I have a small programming language I've been designing, and I want a relatively easy backend option for it. C stands out as a relatively decent option for all the usual reasons (such as "I can't follow good advice" and "I don't know assembly"), plus more importantly the fact that there's not very much in my language that can't easily be expressed in C (it's more about the type checker, no GC or heavy-duty runtime to accommodate) - except one thing: optimised tail calls.

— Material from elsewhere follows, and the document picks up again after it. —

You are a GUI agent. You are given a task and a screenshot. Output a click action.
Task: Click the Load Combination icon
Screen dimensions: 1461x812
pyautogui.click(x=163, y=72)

It's not a deal breaker: I don't really need it, as the language has looping constructs, but it's supposed to be functional too, so TCO seems like a valuable thing to put in if possible. Trampoline or lazy-thunk solutions would work, but appear (from the literature, I have not profiled yet, and anyway don't have any usage information) to have a noticeable effect on performance. Don't want the implementation to discourage users from expressing a problem in a valid way.

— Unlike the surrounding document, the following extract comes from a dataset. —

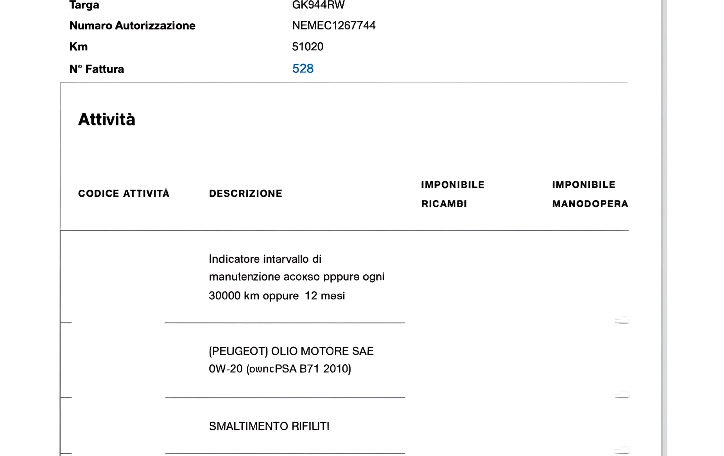Click the dash in the Olio Motore row

[621, 397]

This question leaves me thinking it ought to be possible to create a relatively simple platform-specific "tailcall" block, to replace "return" and force the behaviour that I want. But, not being familiar enough with x86, I don't know how to control C's automatic stack manipulation, where I ought to be aiming the jump, etc. (It looks to me like it extends the stack after the start of a function... so I need to either shrink the stack before the tailcall, which would be a bit unnecessary, or somehow aim a jump at the start of the target's body after the stack manipulation, which sounds pretty much impossible edit: for a statically-unknown target ..?)
So:
- can this be done?
- can it be done safely?
- is it at all sensible?
I should repeat that I am aware that it is possible to implement tail call elimination that works in C (that is, of my high-level language, not of C), I just want to add a compiler-and-platform-specific optimisation, to help it be be more or less indistinguishable from the "real thing". And I mainly want to use C because I'm very confident with it, whereas I've never used LLVM and have only the barest reading-knowledge of x86, so I was hoping to skip that step and get output working. I know I will have to learn both properly in the future at some point, but ...
(i.e. I'm asking this because the idea is stuck in my head and it bugs me that there might be a Better Way To Do It(tm), not because I need the solution to get a working backend.)